Proceed with the first-person account of the bath scrub, continuing after its last sentence, which ends with walking out to the large room where everyone first undressed.

- Reading passage:
· · · · · · ·

I saw him with the mitt on as I took my seat, but surely he switched to a kitchen pot scrubber made of woven copper. You know the one. It raked once across my back. Twice. Back and forth. Over the same place. Then he moves to damage other parts of my back. Is there blood? I have no way of knowing. I can’t stop now. He works my back, my sides, my neck. What have I done to deserve this? He mumbles something and pats me into the direction he wishes me to move. I now am lying down, on my right side, with my right ear firmly on his left inner thigh. He holds up my left arm and rubs my side and upper arm. I’m told to flip, so as to have the other side be made to glow as red. Sit up. Both of us are now sitting, facing each other. He grabs my right wrist as my torso leans forward toward him. He begins rubbing my whole arm.
Only now do I see it. Now I see the fruit of his labor. It looks like thick strings about 1-2 inches long have been placed on my arm’s skin. This is not string on my skin. It is my skin. Rolls of it. Each time he moves up and down my arm, he flicks off these chunks of rolled up dead skin. He’s been doing this the whole time. I’m amazed.
He douses me with hot water. I feel my back sting. Is the floor red? He does my chest. Under my chin. My face does not escape this torture. My forehead, cheeks, chin, under the ears. I lie on my back, again resting my head on his left thigh. He rubs my torso. I think I’ve just lost my right nipple. Another splash of water. He places a leg on his thigh and continues. Then the other. I watch him rub off skin that has wanted to come off for weeks but didn’t know how. I watch strings of skin pool onto the floor and run down toward the drain, mixing with the effluent of other customers. He takes the soap bar and bathes me, never touching where I’m girthed. He rinses. He rubs my shampoo into my hair. Rinses. He walks away.
At some point during my session, Mohamed has joined me with his own attendant. Guido is just to our side with his attendant. I hope they’re doing OK. Hard to tell. Not knowing what to do next, really, I sit until Mohamed is ready to go. This will be a test. I didn’t know air could be 109% saturated. I think I’m a fish now. I’m breathing hot water, and it ain’t workin’. Now…now I’m hot. That last dunk of hot water over me is still dripping. That means it’s sweat. Please, please get finished. I’ve got to find some oxygen. Mohamed’s through. He directs me to rinse once more. I wrap my towel around me, change my underwear discreetly, and proceed with them out to the large room where we first undressed.

· · · · · · ·

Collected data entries
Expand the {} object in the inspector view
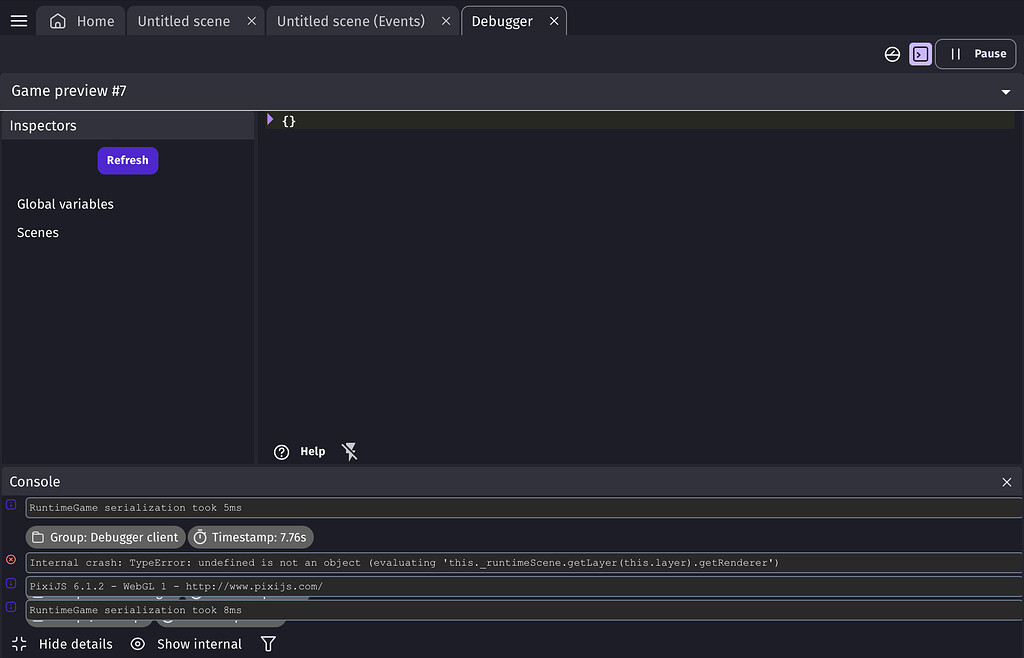1024x658 pixels. 269,120
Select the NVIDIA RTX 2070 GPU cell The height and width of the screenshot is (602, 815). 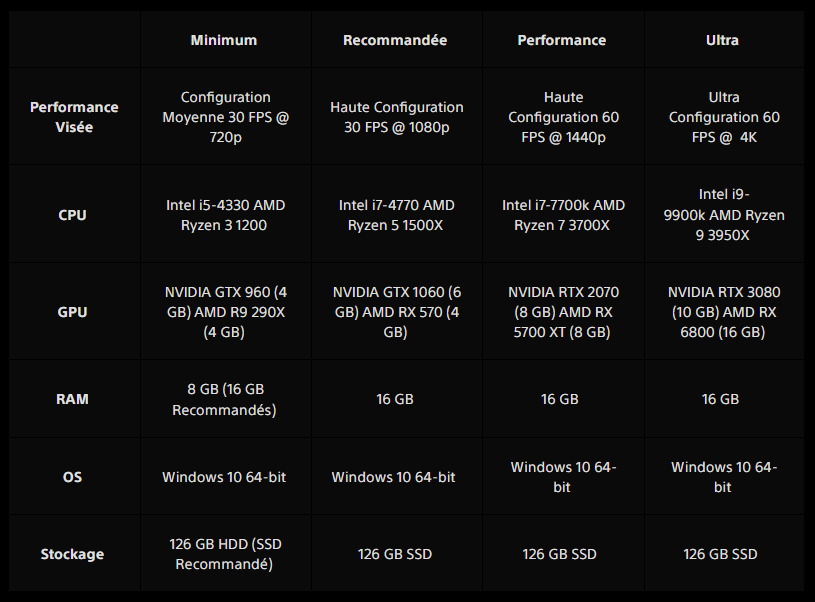pyautogui.click(x=563, y=312)
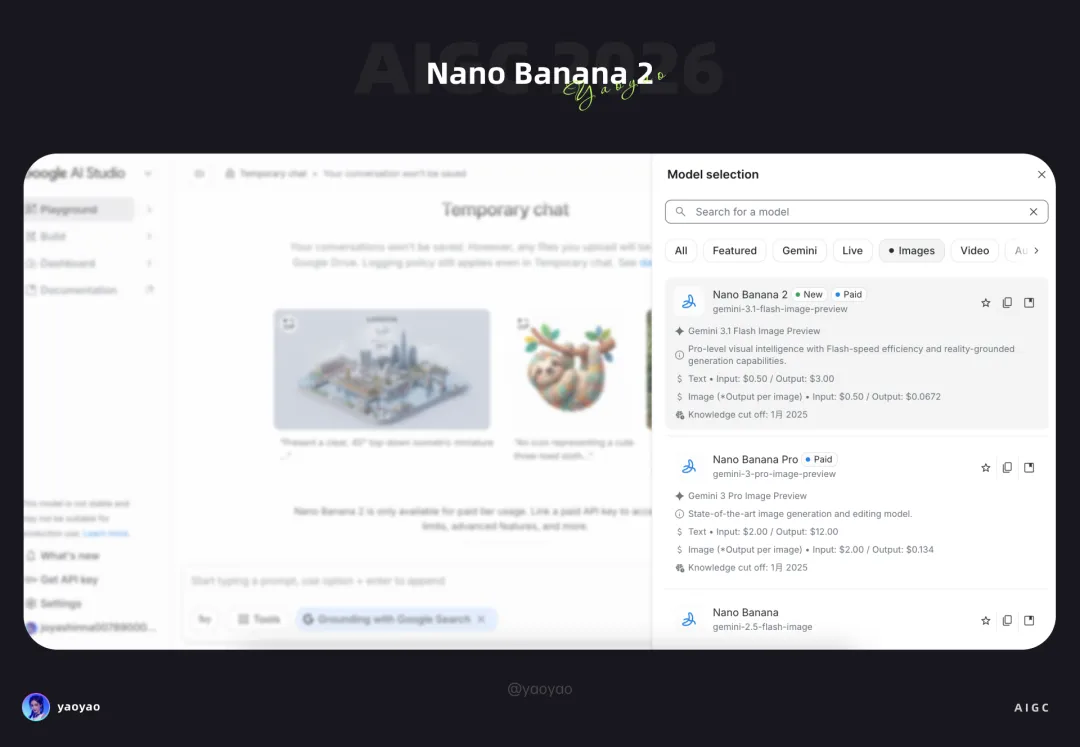Copy the gemini-3-pro-image-preview model ID

pyautogui.click(x=1007, y=467)
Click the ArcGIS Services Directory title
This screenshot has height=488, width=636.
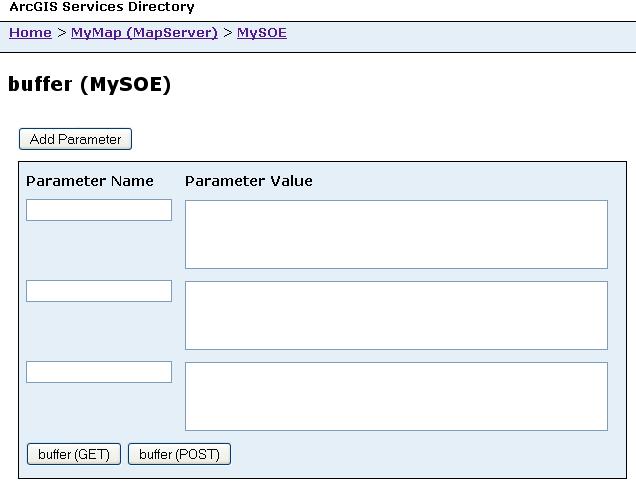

· · · · · · ·

- Response box:
Do we dress and leave? No. Now, we take our place on our towel on this large mat that encircles the room as I described earlier. Here’s where we stop, catch our breath, cool down, and relax in silence. This lasts for several minutes. Mohamed and I reflect on my experience. He fetches our bags, we dress, tip our attendant 50 dirhams, and exit into the cool night air.
How do I feel? I feel WONDERFUL. Stomach, check. Side, check. Fever, check. Skin, check check. It throbs with energy. I’ve never felt cleaner. I’m 5 pounds lighter (1 pound of skin, 4 pounds of sweat). My skin is softer than from any product you could buy to slather on it. It makes sense. We try to soften dead skin. Moroccans just remove it. Mohamed says locals may come here once a week or more. If I lived here, I would do the same. But no more often than weekly. There would be nothing left of me.
We leave for Mohamed’s house. We stop to buy a liter of water, have a light soup at his house, and bid farewell to his wife Badia. It’s been a long day for all of us. Mohamed confesses to us that this is his 50th birthday. I feel badly for not knowing. Nothing we’ve done today would be celebratory of such a milestone as this. But, I feel Mohamed would have it no other way. Entertaining two foreigners is taxing, but I think we all have enjoyed each other’s company.
Happy birthday, Mohamed. We wish you many, many more.
We head back to the hotel. I give Mohamed a big hug and express my appreciation for his hospitality and kindness to us these past six days. I have a new friend.
The next day still feels wonderful, though my right nipple is still angry.